Guatemala has condemned the tests as a crime against humanity and is threatening to take the case to an international court.

Last year, President Obama formally apologised to his Guatemalan counterpart, President Alvaro Colom, for the experiments intended to help research into the drug penicillin.

Prostitutes used

The US Health Service and the Pan American Health Sanitary Bureau financed several Guatemalan government agencies from 1946 to 1948 to work on research which exposed people to sexually transmitted diseases.

As part of the tests, prostitutes were used to transmit venereal infection to prison inmates and mental patients. Some patients are believed not to have been told they were part of the research.

Of the 5,500 Guatemalans involved, around 1,300 were infected with STDs such as syphilis, gonorrhoea or chancroid, of whom only 700 received any treatment.

‘A war against disease’

The commission noted that even in the 1940s, such practices were recognised as unethical by the scientific community – especially after the inhumane treatment of prisoners in concentration camps during World War Two.

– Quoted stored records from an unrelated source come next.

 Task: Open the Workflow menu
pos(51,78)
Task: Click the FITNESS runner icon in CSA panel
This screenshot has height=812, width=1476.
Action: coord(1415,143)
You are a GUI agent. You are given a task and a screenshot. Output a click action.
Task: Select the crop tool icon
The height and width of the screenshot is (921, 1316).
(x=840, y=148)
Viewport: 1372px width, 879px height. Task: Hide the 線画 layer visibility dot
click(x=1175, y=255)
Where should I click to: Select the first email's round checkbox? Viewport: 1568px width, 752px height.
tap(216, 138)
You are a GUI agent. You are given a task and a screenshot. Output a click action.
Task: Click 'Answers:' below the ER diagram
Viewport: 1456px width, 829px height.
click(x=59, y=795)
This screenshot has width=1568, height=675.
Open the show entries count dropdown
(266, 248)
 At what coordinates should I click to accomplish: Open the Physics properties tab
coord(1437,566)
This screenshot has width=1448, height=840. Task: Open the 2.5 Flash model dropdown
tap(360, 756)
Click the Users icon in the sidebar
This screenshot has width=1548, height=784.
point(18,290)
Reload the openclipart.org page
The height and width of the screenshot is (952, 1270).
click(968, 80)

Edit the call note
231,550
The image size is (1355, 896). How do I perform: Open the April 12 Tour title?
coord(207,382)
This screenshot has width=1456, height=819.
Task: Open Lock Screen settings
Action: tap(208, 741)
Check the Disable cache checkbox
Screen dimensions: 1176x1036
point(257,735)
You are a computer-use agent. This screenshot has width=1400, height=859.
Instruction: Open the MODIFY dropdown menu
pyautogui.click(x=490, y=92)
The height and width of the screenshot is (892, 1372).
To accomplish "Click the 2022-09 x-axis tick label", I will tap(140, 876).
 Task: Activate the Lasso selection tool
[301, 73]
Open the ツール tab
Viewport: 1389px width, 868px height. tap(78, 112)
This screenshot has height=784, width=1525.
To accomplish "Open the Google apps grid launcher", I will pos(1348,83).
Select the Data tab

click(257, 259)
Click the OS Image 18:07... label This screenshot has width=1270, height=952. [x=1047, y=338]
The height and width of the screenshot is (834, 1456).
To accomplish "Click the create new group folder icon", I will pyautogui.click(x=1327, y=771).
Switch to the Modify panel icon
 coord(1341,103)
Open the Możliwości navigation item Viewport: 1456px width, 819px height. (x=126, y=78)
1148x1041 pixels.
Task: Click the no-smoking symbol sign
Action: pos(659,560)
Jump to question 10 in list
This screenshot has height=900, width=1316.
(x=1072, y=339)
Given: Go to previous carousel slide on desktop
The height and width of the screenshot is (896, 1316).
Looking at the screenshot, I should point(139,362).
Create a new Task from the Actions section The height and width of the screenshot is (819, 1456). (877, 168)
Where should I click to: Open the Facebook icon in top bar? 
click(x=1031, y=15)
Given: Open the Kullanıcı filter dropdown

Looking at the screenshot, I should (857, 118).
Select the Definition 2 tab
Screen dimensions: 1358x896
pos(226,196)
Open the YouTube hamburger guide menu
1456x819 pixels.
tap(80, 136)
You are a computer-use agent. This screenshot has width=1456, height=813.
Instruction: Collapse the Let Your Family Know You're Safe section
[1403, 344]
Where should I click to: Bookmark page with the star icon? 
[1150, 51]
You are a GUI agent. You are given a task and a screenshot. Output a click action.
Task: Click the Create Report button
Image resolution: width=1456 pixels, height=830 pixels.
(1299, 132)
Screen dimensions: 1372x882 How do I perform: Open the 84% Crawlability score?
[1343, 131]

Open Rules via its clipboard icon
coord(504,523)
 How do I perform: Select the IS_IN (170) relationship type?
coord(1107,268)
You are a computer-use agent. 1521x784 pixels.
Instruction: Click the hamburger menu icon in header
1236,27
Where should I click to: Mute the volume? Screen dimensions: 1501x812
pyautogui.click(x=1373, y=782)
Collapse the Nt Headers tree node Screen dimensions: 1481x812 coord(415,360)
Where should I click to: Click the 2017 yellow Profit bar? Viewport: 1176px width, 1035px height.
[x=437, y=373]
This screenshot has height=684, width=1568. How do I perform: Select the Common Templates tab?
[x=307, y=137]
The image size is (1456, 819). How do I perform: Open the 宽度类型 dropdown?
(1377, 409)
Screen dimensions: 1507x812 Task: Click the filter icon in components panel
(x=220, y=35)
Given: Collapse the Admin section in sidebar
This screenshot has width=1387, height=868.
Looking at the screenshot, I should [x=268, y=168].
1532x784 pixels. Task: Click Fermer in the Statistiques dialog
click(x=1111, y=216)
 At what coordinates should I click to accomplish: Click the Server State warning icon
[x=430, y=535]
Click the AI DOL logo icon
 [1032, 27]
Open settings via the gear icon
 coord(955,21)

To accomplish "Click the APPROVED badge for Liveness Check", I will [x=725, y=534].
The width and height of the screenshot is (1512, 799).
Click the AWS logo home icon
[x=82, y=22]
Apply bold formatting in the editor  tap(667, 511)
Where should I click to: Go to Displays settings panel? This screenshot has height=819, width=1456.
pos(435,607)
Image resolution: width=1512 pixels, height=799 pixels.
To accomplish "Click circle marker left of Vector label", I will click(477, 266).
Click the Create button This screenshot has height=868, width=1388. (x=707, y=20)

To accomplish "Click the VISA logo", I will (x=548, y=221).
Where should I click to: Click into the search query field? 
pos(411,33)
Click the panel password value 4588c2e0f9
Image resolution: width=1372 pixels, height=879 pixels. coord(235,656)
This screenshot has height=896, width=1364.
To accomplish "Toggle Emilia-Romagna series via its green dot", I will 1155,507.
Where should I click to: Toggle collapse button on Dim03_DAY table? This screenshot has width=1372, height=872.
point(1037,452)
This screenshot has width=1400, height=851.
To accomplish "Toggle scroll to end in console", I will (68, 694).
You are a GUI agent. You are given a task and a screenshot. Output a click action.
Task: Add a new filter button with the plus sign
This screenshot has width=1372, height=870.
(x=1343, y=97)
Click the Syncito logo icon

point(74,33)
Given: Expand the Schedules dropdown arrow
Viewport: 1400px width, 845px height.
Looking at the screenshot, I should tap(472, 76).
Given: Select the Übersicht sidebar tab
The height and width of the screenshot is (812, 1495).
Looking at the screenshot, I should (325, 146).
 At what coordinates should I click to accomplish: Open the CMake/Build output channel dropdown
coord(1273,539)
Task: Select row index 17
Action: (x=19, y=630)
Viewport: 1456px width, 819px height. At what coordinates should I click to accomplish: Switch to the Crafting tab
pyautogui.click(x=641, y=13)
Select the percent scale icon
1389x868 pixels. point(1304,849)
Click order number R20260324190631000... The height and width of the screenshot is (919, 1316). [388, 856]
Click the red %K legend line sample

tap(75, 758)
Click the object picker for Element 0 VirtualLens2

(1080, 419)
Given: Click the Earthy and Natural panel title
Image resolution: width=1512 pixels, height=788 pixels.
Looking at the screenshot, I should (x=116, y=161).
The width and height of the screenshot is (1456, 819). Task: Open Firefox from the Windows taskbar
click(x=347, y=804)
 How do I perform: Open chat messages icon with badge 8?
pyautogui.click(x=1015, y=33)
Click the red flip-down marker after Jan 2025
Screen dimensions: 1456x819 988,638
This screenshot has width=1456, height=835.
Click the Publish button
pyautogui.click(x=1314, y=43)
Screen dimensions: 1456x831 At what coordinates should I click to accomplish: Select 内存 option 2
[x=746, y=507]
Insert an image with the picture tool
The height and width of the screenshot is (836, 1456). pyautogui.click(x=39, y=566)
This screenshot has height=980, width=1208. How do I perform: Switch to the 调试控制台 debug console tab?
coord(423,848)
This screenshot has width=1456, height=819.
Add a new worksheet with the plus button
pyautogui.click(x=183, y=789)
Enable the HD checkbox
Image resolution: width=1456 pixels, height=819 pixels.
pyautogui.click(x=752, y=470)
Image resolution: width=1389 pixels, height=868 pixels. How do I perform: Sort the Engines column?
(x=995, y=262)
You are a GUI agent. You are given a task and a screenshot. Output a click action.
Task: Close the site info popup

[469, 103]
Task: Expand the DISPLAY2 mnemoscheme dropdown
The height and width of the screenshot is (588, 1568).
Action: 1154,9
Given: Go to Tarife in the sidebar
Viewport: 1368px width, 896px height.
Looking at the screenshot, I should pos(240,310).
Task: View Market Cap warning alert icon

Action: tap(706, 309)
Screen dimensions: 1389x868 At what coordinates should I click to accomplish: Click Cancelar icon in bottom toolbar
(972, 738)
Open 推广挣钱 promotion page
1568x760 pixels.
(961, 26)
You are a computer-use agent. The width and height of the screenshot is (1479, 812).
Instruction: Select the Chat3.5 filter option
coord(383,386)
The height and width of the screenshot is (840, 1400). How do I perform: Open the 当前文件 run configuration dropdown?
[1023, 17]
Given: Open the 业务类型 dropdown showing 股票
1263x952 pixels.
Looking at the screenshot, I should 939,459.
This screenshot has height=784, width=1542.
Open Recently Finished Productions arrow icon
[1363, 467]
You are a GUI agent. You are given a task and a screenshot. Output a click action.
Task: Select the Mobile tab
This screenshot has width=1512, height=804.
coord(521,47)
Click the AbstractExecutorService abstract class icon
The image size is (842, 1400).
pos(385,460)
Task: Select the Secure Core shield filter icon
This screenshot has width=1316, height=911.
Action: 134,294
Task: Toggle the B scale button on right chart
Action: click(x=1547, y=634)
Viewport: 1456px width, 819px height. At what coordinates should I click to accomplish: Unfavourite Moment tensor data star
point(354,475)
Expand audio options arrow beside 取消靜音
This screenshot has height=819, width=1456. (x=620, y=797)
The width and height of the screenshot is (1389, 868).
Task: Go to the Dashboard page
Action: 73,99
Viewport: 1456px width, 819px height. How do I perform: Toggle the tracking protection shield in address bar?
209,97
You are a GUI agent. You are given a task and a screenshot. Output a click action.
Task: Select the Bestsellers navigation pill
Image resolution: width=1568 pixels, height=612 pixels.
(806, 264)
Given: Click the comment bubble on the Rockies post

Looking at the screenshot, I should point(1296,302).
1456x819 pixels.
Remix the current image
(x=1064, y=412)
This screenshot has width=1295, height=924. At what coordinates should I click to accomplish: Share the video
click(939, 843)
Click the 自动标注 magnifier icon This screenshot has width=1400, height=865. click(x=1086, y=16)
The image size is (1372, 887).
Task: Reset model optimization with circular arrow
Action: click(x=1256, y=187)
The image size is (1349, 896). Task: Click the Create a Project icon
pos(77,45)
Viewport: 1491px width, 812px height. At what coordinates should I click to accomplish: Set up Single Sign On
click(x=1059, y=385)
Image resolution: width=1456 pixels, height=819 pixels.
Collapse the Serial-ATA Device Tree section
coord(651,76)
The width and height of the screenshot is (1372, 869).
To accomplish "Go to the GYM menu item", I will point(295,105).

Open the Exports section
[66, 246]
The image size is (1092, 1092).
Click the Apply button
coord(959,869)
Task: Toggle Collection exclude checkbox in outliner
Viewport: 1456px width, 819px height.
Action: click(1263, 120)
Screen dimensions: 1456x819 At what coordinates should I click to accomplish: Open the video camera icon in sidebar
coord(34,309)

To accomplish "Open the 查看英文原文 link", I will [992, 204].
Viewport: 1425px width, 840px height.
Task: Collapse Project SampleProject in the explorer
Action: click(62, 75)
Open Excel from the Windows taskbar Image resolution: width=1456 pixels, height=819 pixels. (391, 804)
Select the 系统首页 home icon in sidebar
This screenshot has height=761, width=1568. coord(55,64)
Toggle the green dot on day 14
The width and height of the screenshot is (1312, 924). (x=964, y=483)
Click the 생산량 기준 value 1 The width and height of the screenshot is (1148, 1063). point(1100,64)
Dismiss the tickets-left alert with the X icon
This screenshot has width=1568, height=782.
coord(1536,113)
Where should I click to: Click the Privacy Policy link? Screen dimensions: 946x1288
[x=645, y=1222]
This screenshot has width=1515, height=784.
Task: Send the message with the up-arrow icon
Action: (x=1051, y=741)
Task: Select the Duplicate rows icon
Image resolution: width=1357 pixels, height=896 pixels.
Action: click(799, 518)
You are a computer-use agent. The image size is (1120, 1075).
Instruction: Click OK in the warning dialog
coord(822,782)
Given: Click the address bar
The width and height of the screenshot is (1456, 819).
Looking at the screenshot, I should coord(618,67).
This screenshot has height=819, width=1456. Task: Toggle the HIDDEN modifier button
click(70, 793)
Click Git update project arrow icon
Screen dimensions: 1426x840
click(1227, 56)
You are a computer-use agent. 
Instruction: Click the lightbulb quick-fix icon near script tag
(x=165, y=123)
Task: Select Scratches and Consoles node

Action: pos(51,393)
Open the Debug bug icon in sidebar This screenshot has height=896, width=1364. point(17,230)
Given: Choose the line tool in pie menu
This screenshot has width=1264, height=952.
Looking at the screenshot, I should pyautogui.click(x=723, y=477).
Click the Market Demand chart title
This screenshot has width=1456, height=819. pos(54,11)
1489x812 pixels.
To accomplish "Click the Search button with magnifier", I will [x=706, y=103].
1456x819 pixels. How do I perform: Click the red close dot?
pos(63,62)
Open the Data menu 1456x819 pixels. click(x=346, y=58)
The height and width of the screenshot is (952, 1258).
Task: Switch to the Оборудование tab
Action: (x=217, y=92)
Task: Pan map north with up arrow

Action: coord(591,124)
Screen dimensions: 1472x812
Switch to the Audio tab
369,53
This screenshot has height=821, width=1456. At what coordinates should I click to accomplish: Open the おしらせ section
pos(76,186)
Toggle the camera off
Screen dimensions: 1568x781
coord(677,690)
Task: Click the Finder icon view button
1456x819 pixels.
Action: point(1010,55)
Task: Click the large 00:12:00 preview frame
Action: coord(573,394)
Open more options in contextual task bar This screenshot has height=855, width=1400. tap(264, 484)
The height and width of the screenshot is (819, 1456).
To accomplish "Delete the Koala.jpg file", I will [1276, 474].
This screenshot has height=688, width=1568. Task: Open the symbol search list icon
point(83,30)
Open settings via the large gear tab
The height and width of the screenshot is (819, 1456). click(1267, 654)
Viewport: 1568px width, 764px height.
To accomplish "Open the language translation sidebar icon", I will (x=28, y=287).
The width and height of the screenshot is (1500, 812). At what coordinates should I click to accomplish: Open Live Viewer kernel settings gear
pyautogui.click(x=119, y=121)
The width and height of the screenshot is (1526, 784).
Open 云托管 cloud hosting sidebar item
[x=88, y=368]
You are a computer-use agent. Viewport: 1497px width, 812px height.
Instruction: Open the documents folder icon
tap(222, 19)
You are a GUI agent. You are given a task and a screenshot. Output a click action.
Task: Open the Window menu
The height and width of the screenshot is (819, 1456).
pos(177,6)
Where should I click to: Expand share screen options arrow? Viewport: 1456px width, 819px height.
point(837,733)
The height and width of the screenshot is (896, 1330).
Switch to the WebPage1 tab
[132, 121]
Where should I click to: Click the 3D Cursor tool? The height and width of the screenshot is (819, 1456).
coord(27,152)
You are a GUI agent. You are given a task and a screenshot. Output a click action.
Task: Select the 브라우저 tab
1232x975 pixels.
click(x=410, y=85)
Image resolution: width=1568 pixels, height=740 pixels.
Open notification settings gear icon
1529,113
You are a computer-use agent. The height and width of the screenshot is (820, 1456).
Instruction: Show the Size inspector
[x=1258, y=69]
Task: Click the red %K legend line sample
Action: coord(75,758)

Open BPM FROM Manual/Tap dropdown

“They thought, ‘we’re in a war against disease and in war soldiers die,'” said Wellesley College’s Professor Susan Reverby, who uncovered the records of the Guatemalan experiment.

The experiments were led by a junior scientist, Dr John Cutler, who was working for the US Public Health Service and who until his death in 2003 remained unapologetic about his research.

The commission’s findings raise new questions about the ethics of pharmaceutical companies which are conducting clinical trials abroad.

It is working on a second report examining federally funded international studies to make sure current research is being done ethically. That report is expected at the end of the year.